Social media and news media need to look more like each other.

As the news industry contemplates the latest upset (Newsweek or Washington Post, take your pick), here’s a question more people need to be asking: Why are the most passionate and informed debates on their content taking place away from their sites? Why is Twitter the default source for live commentary on breaking issues or Facebook the logical place for users to share longer articles?


The media see themselves at the vanguard of the truth—the polishers of the finished article. Social plug-ins and message boards are modern-day necessities, but the fundamental relationship between the media and the reader is the same—readers are consumers rather than contributors.


This pathway, where content is simply shared or sensationalized, is redundant. Media can’t simply create content (whether in the form of news or other media) and expect readers and subscribers to follow. The media need to build a community around their readers by both curating and creating content.


If readers can establish an identity with the media and become contributors, build links with like-minded individuals, and have incentive to stay involved, then the media companies will be able to monetize their product the right way.


The social panacea


While Facebook and Twitter are taking away some of the capacity for old media to organize and monetize their readers, there are valid questions over the social media business model. Users and usage may be increasing, thanks to mobile devices, but social networks are remarkably passive.

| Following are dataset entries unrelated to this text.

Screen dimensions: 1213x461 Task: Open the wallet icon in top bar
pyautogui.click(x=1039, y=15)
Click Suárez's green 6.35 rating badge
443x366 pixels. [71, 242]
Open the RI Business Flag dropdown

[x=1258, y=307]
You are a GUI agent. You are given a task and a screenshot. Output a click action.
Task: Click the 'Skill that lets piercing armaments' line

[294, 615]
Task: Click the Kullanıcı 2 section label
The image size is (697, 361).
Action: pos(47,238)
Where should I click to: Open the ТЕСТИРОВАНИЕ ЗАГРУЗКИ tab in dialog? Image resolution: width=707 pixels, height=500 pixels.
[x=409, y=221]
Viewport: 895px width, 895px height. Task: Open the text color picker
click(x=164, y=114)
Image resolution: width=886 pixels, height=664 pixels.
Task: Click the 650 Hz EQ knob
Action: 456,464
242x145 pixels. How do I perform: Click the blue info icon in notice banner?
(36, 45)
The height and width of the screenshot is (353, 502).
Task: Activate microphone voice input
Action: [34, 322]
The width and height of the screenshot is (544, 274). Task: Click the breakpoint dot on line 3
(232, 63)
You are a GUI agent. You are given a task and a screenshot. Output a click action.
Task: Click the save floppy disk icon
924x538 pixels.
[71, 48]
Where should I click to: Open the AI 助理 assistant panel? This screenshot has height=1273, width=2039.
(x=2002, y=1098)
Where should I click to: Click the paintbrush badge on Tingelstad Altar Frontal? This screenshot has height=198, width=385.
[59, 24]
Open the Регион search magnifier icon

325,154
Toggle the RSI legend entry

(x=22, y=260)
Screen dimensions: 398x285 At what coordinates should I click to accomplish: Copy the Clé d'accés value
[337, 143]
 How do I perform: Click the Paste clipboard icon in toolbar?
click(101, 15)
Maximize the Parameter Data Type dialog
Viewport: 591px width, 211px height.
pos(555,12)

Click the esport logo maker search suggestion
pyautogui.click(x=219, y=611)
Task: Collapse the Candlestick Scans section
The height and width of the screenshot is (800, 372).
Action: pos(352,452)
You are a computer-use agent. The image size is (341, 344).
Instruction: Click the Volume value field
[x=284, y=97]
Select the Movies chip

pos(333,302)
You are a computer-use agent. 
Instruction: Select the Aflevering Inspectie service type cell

The latest numbers from Facebook look impressive—users and overall usage is up. There is a debate over the amount of time that people actually spend on the site. When users are polled, they respond by saying that they are spending less time, suggesting that their involvement is impulsive or a habit. Users are checking what is happening, but they are spending their time elsewhere.


If the social networks have a harder job to attain sustained engagement, this leaves room for other offerings to emerge that could do this more effectively. This approach would turn consumers into contributors and allow socializing as well as sharing online. The key—where the old and new worlds collide—is where communities of interest are formed around content.


More broadly, media companies need to radically reorganize where and how they involve their readers. One simple step would be to increase the options for contribution, from comments, crowd-sourcing sentiment, pictures and audio, all the way up to written articles. A bolder move would be removing anonymous commenting and to enact complete social identities, which would allow communities of interest to form and ultimately generate a more complete relationship between the reader and the media.


The social networks need to consider the MySpace conundrum where you are only as cool as your latest contributions. If people don’t share, they rapidly stop to care. The social networks are prone and vulnerable to the passing interests and tastes of their users, unless they help define that interest.


Social networks need to consider what they allow, but also what they provide in terms of content. MySpace dated exponentially when people stopped uploading music or images. If you are effectively outsourcing your content engine to outside parties, as Facebook does by simply providing a platform to share, you leave yourself exposed to the whims and fashions of your user base.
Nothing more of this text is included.